__WORK REQUEST__: Exactly the lines from the line that has "Click the Brazil flag next to Fittipaldi" through the final line below are to be retyped, and the pictures are not.

• • • • •

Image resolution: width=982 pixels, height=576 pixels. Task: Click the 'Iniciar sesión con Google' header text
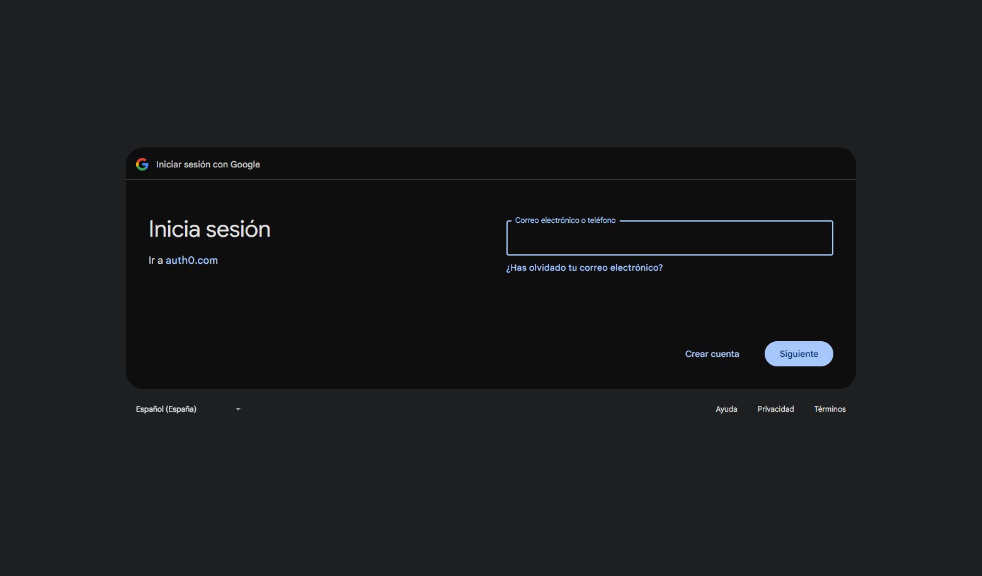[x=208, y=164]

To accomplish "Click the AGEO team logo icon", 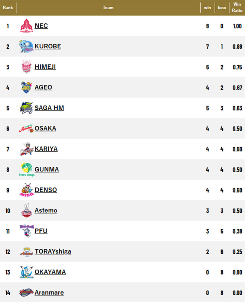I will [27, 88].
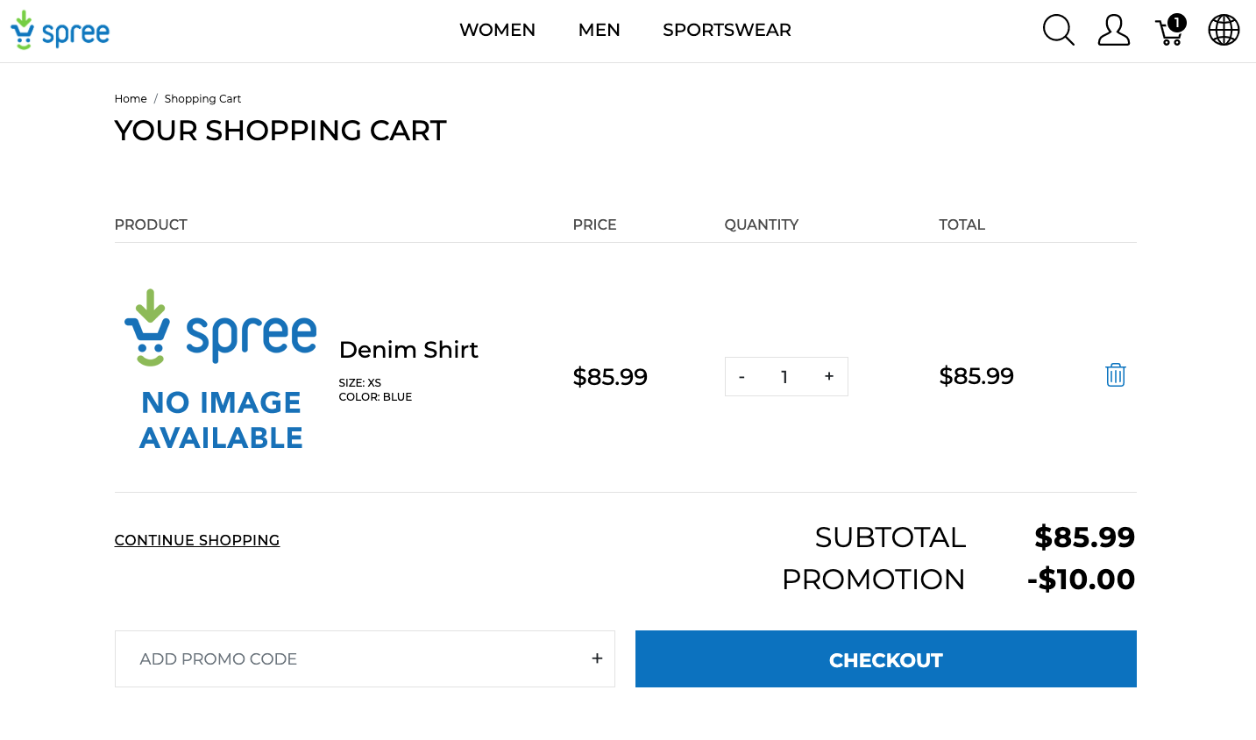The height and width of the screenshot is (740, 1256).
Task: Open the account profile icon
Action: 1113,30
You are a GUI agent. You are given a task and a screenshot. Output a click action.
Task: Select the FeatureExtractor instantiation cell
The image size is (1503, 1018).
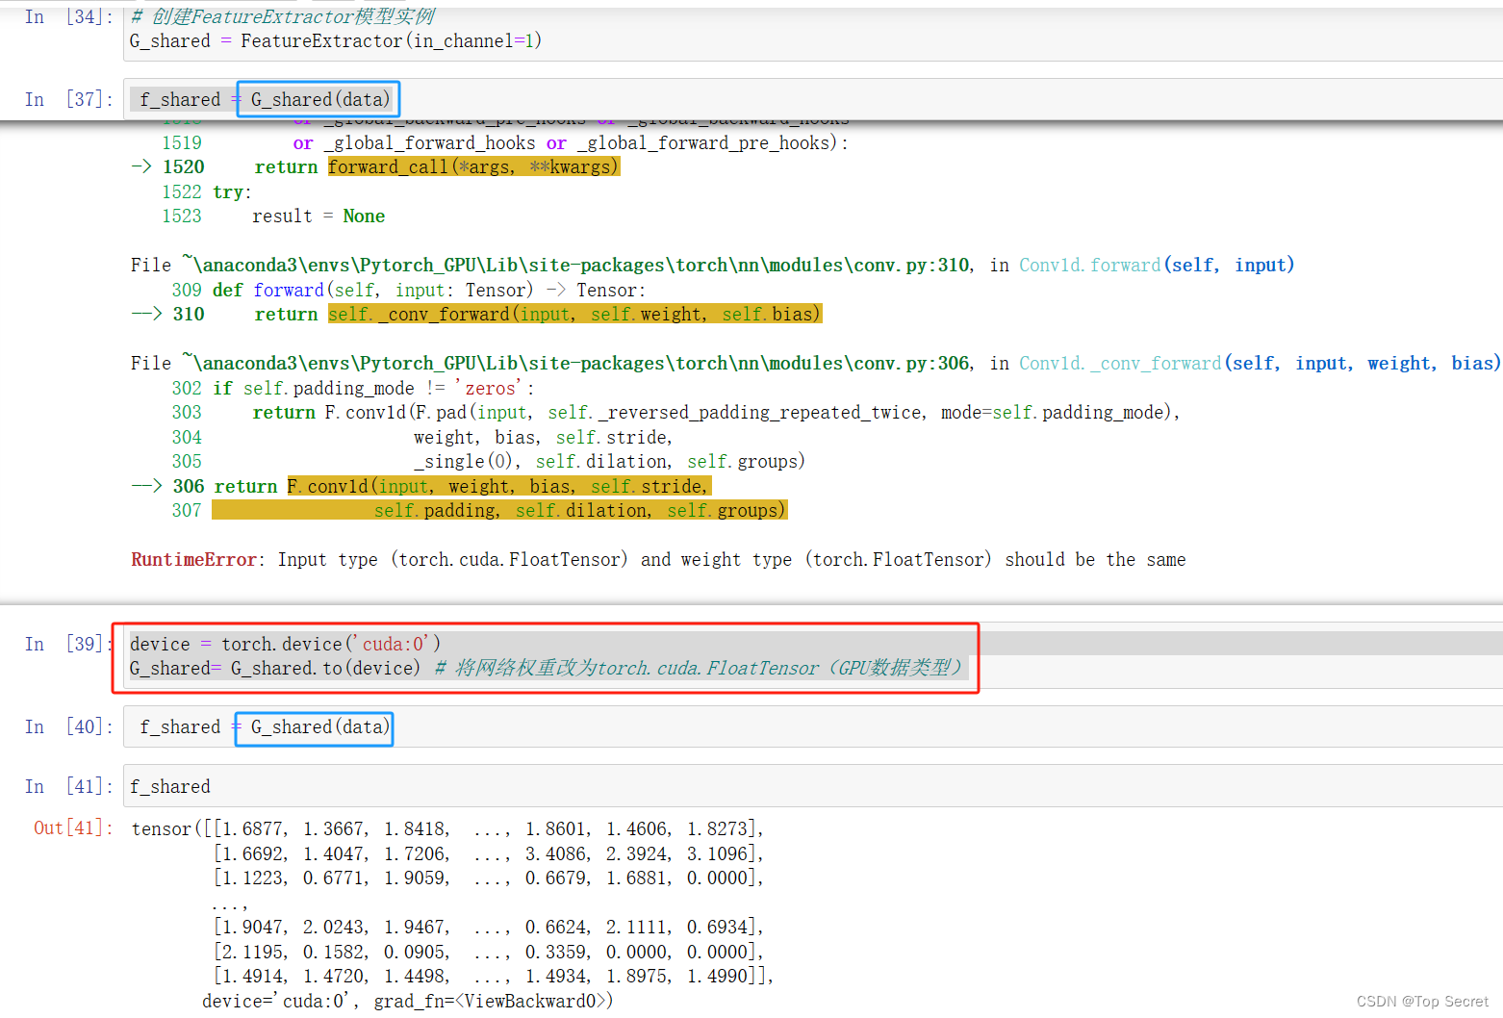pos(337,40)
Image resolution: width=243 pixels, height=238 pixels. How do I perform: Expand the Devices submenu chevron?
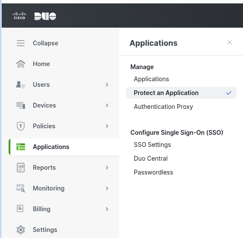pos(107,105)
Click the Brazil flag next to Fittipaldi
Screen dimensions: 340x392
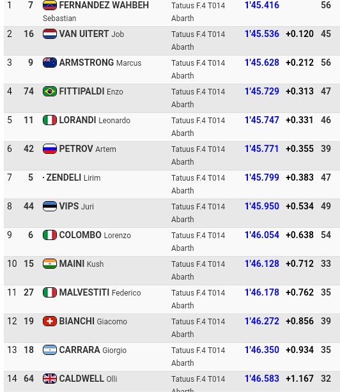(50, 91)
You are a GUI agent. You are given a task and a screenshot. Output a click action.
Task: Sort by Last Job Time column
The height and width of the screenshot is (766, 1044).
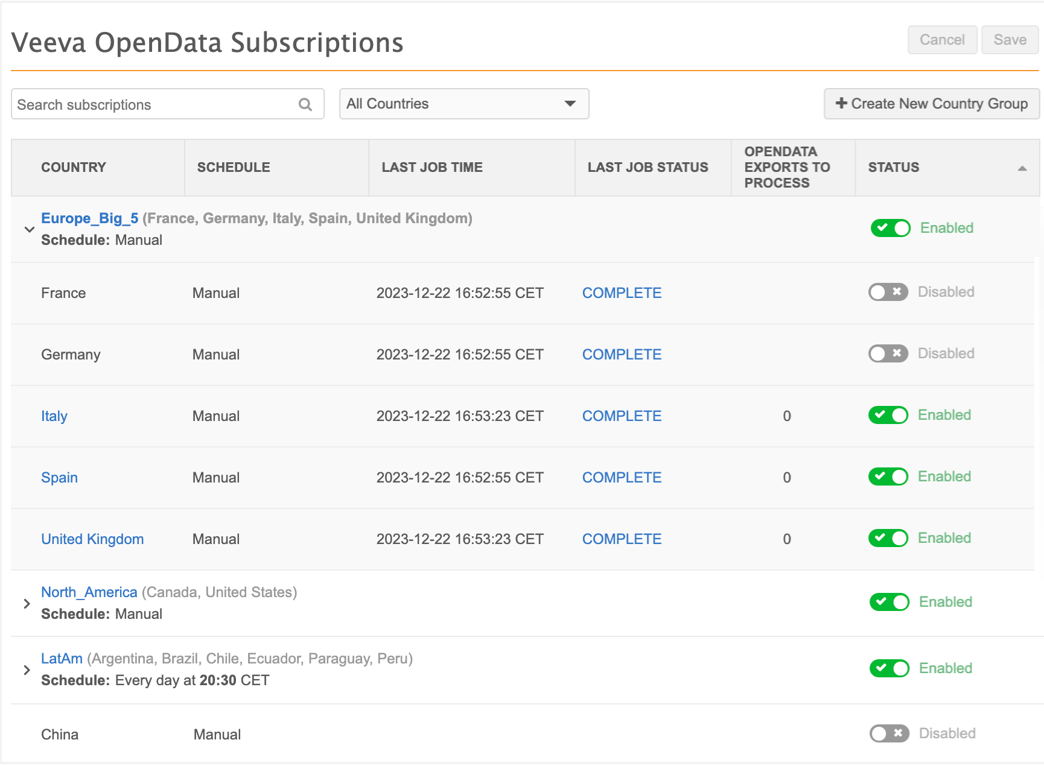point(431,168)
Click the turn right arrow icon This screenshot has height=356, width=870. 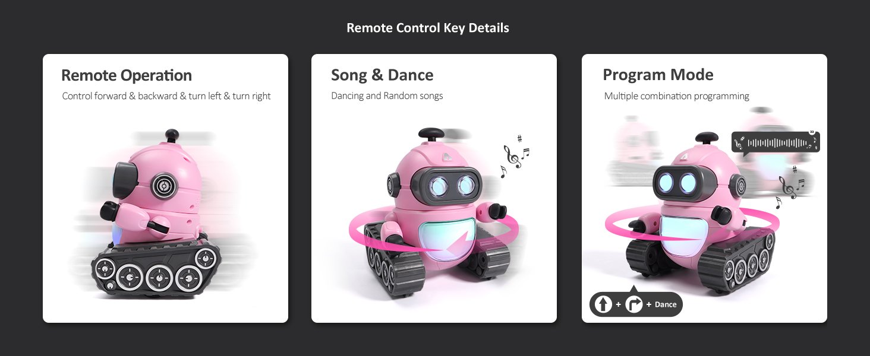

• • • • •

__WORKED SOLUTION__:
Click the Brazil flag next to Fittipaldi
Screen dimensions: 340x392
(50, 91)
You are a GUI agent. You are given a task and a screenshot. Output a click action.
Task: Sort by Last Job Time column
The height and width of the screenshot is (766, 1044).
point(431,168)
Click the turn right arrow icon This screenshot has height=356, width=870. 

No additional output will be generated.